One-quarter of U.S. investors ready to ditch financial firm

One-in-four investors are ready to change financial service firms in the next year, according to a Charles Schwab study released Wednesday.

Nearly half those wanting to make a switch cited "the financial stability of my firm being in question" as a top reason. In addition, cost and investment performance were cited (47 percent and 42 percent, respectively). Only slightly more than half (55 percent) of respondents said they trust their current firm, and just a third (36 percent) think their firm is more stable than other firms.

Of the reasons why they wouldn't make the switch, many investors say it's not because they have confidence in their firm, it's because they might lose money in the transition, they don't know of any better options, or it's time consuming to change.

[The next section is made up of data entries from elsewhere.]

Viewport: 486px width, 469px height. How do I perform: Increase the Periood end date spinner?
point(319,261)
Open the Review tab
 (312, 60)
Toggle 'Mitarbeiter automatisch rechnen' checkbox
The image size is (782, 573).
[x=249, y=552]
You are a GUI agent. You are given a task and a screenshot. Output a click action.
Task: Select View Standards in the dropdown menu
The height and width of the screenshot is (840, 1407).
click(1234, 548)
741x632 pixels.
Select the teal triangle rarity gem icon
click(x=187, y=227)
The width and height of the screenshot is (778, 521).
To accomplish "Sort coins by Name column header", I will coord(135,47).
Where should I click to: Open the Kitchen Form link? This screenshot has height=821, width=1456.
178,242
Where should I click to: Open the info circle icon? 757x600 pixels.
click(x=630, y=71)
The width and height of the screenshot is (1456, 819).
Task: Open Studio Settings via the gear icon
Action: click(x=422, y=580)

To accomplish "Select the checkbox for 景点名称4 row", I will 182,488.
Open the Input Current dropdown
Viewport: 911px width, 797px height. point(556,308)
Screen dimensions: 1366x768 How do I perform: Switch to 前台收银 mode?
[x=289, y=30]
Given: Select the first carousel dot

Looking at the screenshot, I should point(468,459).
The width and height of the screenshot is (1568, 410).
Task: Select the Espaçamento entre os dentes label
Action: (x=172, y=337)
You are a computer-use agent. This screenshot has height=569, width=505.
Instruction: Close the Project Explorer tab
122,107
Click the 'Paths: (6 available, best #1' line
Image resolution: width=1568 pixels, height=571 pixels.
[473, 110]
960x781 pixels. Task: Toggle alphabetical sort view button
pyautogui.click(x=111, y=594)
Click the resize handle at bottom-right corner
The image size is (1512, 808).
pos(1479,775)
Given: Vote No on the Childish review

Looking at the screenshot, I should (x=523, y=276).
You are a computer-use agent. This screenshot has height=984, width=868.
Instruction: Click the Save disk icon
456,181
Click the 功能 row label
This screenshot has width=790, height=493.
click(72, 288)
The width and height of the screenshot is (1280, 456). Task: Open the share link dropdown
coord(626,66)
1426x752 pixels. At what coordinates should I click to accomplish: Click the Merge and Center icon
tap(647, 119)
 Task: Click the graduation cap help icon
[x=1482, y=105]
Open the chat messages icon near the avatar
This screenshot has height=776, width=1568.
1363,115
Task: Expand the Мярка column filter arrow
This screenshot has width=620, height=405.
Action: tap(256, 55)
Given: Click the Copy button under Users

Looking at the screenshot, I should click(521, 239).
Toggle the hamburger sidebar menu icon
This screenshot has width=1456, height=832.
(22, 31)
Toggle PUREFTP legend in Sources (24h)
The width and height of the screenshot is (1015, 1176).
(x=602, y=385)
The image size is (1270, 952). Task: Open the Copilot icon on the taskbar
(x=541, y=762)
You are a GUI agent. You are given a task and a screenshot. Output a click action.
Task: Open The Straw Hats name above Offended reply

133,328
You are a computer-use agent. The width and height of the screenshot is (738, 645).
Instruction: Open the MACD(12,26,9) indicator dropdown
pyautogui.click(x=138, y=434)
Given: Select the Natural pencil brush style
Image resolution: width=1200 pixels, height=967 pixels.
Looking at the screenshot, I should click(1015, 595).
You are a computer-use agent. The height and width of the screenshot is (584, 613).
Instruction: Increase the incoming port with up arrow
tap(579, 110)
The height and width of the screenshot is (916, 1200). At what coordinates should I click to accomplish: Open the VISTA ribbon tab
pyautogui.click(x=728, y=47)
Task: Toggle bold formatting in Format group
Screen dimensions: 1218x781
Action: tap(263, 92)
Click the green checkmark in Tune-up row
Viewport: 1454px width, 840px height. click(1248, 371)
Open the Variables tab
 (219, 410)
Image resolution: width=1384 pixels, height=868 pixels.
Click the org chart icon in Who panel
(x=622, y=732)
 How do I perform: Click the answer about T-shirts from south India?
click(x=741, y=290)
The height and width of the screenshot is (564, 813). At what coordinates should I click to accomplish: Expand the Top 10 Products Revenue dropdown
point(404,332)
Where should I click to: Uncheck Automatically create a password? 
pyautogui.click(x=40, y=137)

When asked what they would like to be different about their financial firm or broker in the next year, the top responses related to the cost of working with them (34 percent), the quality of advice (32 percent) and the frequency of proactive contact (29 percent).

"With one in four Americans ready to make the move, investors are seeking a genuine partner they can trust to help them plan for the long-term," said Andy Gill, senior vice president at Charles Schwab. "They are understandably frustrated by the last year and have responded by expecting more from the experts they turn to for guidance."

The Schwab study indicates investors are taking a stronger stance on their investment knowledge. Fifty-one percent review their finances daily, as compared to 27 percent prior to fall 2008. When asked what they'll do differently over the next year, a majority (46 percent) say they're going to pay closer attention to how much money they have invested or saved.